Oxnop Scar is #46 on Simon Warren’s Top 100 Greatest Cycling Climbs in Britain. This climb starts out with its steepest half kilometer right away, before tapering down and ultimately averaging a modest 5.7% for its full four kilometers.
Photo top left: Greetings at the beginning of Oxnop’s Scar!
Grazing livestock for the first few hundred meters.
At kilometer three for several hundred meters on our right is an interesting wall of rock rising above the roadway; this is the Oxnop Scar.
Steepest ½ kilometer begins at the very beginning of the climb (13.3%).
This climb is in the northern section of Yorkshire Dales National Park (217,800 hectares / 538,195 acres), established in 1954:
“The Yorkshire Dales National Park is a 2,178 km2 (841 sq mi) national park in England covering most of the Yorkshire Dales. The majority of the park is in North Yorkshire, with a sizeable area in Cumbria and a small part in Lancashire.

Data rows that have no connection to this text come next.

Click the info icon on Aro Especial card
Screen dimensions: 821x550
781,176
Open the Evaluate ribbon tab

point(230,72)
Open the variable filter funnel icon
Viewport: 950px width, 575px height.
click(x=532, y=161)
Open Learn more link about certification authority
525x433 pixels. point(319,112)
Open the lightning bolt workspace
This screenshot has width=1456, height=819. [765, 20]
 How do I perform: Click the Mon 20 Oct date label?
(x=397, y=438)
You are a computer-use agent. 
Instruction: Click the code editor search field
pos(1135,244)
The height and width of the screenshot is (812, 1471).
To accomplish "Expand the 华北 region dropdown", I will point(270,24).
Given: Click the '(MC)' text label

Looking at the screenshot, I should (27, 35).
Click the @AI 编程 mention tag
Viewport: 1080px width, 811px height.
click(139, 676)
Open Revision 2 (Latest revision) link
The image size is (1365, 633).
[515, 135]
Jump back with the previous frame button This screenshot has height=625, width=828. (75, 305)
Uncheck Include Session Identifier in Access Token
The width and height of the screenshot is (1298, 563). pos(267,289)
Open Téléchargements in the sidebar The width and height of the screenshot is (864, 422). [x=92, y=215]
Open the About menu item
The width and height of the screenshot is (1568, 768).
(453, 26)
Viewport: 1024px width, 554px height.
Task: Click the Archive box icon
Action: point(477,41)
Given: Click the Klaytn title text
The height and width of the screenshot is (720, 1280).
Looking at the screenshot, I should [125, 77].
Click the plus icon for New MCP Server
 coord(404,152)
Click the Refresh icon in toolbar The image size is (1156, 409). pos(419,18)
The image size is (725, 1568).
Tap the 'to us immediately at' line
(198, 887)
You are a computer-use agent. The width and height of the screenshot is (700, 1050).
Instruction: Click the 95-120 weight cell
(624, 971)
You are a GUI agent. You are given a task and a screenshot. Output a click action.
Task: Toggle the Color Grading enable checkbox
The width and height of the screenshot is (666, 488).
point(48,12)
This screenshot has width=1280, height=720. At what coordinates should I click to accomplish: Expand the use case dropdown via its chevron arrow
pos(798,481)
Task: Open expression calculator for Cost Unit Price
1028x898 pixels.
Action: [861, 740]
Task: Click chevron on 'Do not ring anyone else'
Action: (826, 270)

The park was designated in 1954, and was extended in 2016. Over 20,000 residents live and work in the park, which attracts over eight million visitors every year. The park is 50 miles (80 km) north-east of Manchester; Leeds and Bradford lie to the south, while Kendal is to the west, Darlington to the north-east and Harrogate to the south-east. The national park does not include all of the Yorkshire Dales. Parts of the dales to the south and east of the national park are located in the Nidderdale Area of Outstanding Natural Beauty” (Yorkshire Dales National Park).
“Oxnop Scar is a climb from Swaledale south towards Wensleydale. Typical of Yorkshire Dales climbs in this part of the world, there is a really steep section of 25%. The steep section is at the bottom, so you will be tired after that for the long remorseless climb towards the top.
The only thing that can be said about the first section is that , traffic permitting, you can take the hairpins wide to reduce the gradient a little. But, it is still quite brutal.
Looking back through some old photos, I found I did this climb a few years ago. In those days, I called it ‘a steep climb in Swaledale’. It was probably done after cycling up Fleet Moss and Buttertubs. The metres ascent can really add up in that part of the world.”